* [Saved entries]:
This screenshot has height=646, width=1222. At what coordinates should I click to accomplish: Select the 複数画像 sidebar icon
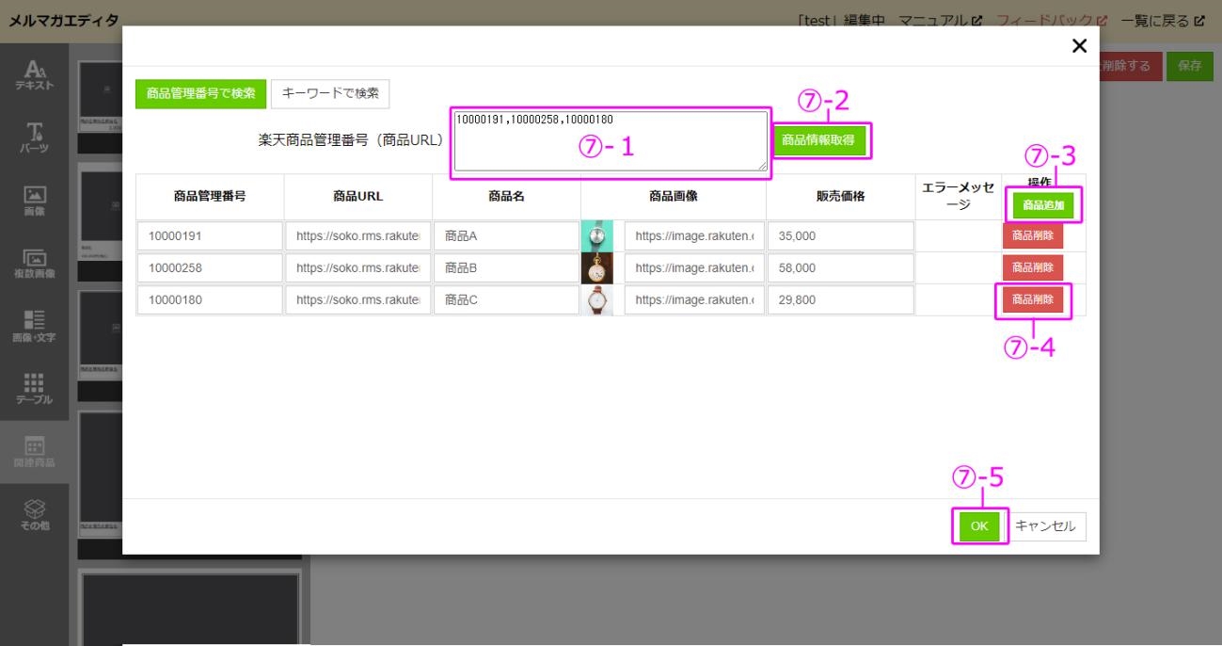(x=34, y=263)
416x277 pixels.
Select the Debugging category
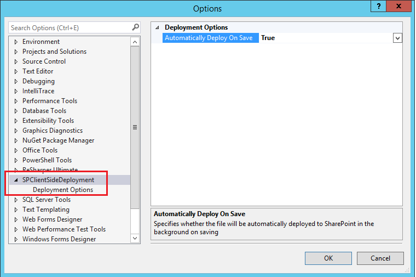[38, 81]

* [Instructions for the task]:
Copy every line of the data word for word, omitting the images.

* [Solved problem]:
This screenshot has height=646, width=1222. At what coordinates should I click to accomplish: Select the 複数画像 sidebar icon
(x=34, y=263)
416x277 pixels.
Select the Debugging category
[38, 81]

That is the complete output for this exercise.